Subflex - Video
PUBLISHED:  Apr 18, 2012
DESCRIPTION:
a massive musical jam during Subflex at B-side featuring Noli Aurillo on acoustic guitar, Shant Verdun on flute, Punnu Wasu on harmonium, Cj Wasu on tabla, Bent Lynchpin (Malek Lopez, Caliph8, Mark Zero and Fred Sandoval) and Tad ErmitaƱo doing live visuals.


Subflex
February 1, 2012
B-side, the collective, Makati, Philippines


video documentation by Erick Calilan


_________


"Subflex: Manila's best kept musical secret"
by Tad ErmitaƱo
InterAksyon, February 8, 2012


Wednesday is the week's dead night in the world of bars and clubs. Music joints and drinking holes: the favored haunts of Lautrec and Hokusai. What they called the ukiyo, the floating world, in old Tokyo. Ukiyo the raucous party time netherworld of fleeting pleasures. Thin Wednesday, smack in the middle of the week, when everyone else is in the middle of the crush of job and deadlines, is when the bars are ghost towns, pale and echoey revenants of their fat party fratboy selves. It's a cheap night: nothing much is at stake. Wednesday is a night when somebody could take a shit in the middle of the bar without causing a major dip in the night's profits.

By the same token it's also the best night for unpopular pursuits: poetry, jazz, noise. Astronomy lectures. Experimental anything. Note that the case of jazz demonstrates that "unpopular" doesn't necessarily mean bad or amateurish. Jazz musicians are dextrous, and highly technical practitioners, specialists of complex harmonies and syncopated time signatures. Jazz is the definitive example of excellence in the shadows.

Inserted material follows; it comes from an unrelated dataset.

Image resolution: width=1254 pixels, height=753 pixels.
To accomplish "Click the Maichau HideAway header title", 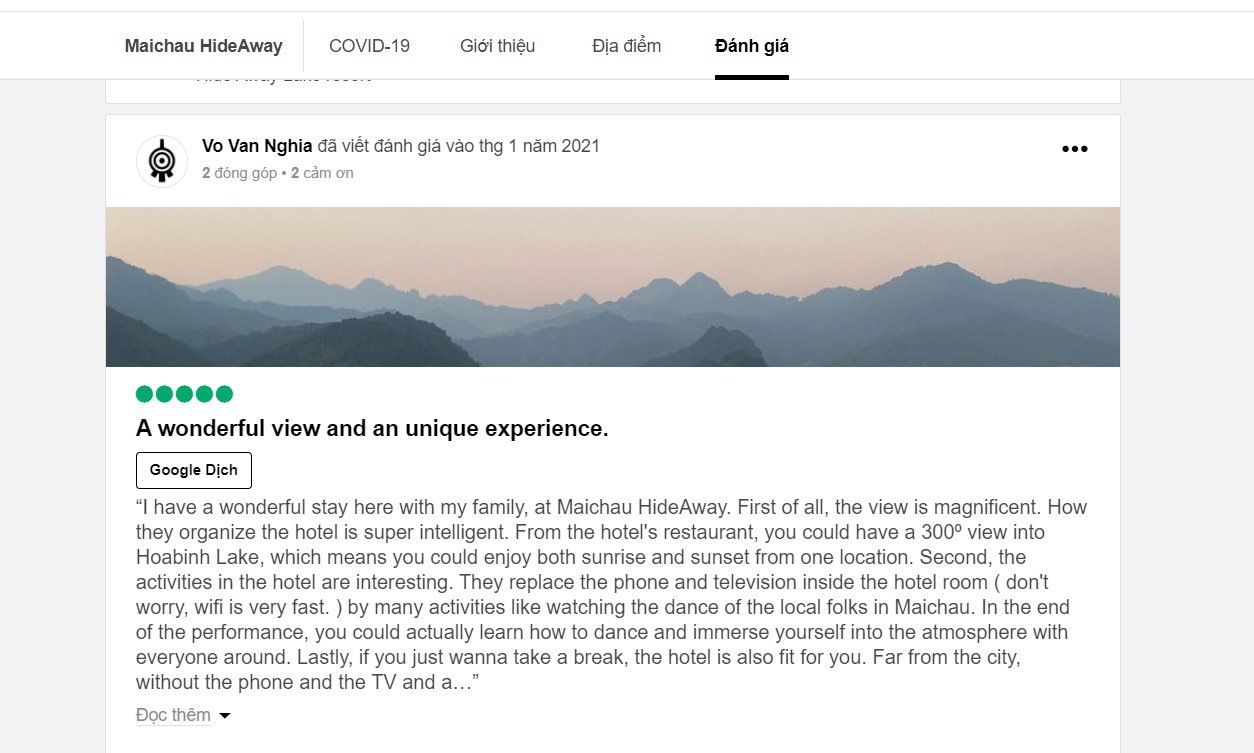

Subflex, the musical performance concert series organized and presided over by Caliph8 (aka Arvin Nogueras, a wildly talented samplist/DJ) is another such example. It takes place around 11 o'clock every first Wednesday at B-Side, a club in The Collective, a converted warehouse housing a motley collection of independent shops, galleries, and small restaurants on the corner of Malugay and South Super. Subflex essentially showcases jams/improvisations between musicians from different (often wildly different) musical backgrounds. The encounters are not prefaced by any rehearsals. Sometimes they mark the first time some of the musicians will have played together. All of the participants will, however, have been selected or invited by Caliph8, guided by gut feel. The selection process winds up selecting both virtuosos like Caliph, who can basically jam with anyone, as well as people whose playing styles are a bit less flexible, like the noise artist Inconnu ictu. Inconnu ictu literally plays noise, a mix of raw electronic textures and frequencies which have no key and no beat, but which apparently have jammable structure. However, the musicians assembled last February 1, were decidedly of the first kind.

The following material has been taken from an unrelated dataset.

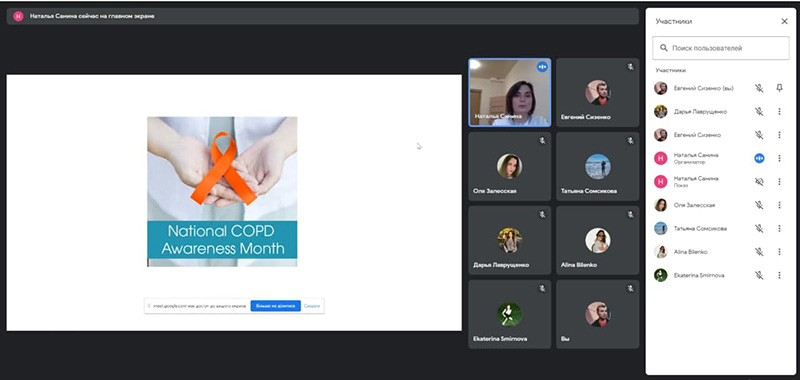Open more options for Дарья Лаврущенко
Screen dimensions: 800x380
(779, 111)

In one corner were the oldskool virtuosi: equipped almost entirely with acoustic instruments. Rocker, longhair, ethnic vibe. Shant Verdun on guitar, flute, percussion, and a small electronic keyboard. CJ Wasu on tabla. CJ's brother Punnu Wasu on vocals, mandolin and harmonium, and Noli Aurillo (possibly the best guitarist in the archipelago) on acoustic guitar.

While in the opposite corner were the predominantly younger, predominantly short-haired representatives for electronica: Berklee-trained composer and synthesist Malek Lopez on a vintage analog synth, Mark Zero on bass, Fred Sandoval on guitar and laptop, and of course Caliph8 on samplers. I did visuals on Caliph's invitation.

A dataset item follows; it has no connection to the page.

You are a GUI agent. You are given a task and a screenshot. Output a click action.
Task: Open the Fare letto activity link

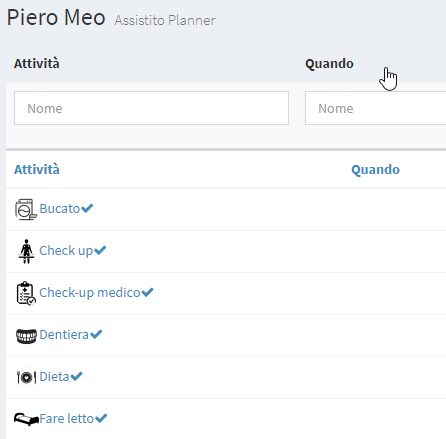[67, 419]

The inventor of ambient music Brian Eno has said that the human ability to control nature (demonstrated by technology and engineering) has obscured the importance and power of that other great human ability, the ability to surrender. This is the ability showcased in Subflex on those ghostly Wednesdays. The musicians surrender like birds to a common, overarching flow. Contributions enter the flow and swirl around in it, sometimes growing into its driving impulse. That night marked a masterful demonstration of what it truly means to surrender to the music. I think there were about three jams, each about a half hour long. The digital sampler is maybe three decades old. The flute's age is measured in millennia. Each improvisation was a mesmerizing, kaleidoscopic display of emotion and technique. The tabla interlocking with effected drum samples. Analog synth lines against guitar. The purity of a flute against a net of distortion. Things got jazzy, incantatory, funky, sparse, soulful, harsh, sweet, and all sorts places in between before the last jam ended in a controlled sonic tornado sometime around three in the morning.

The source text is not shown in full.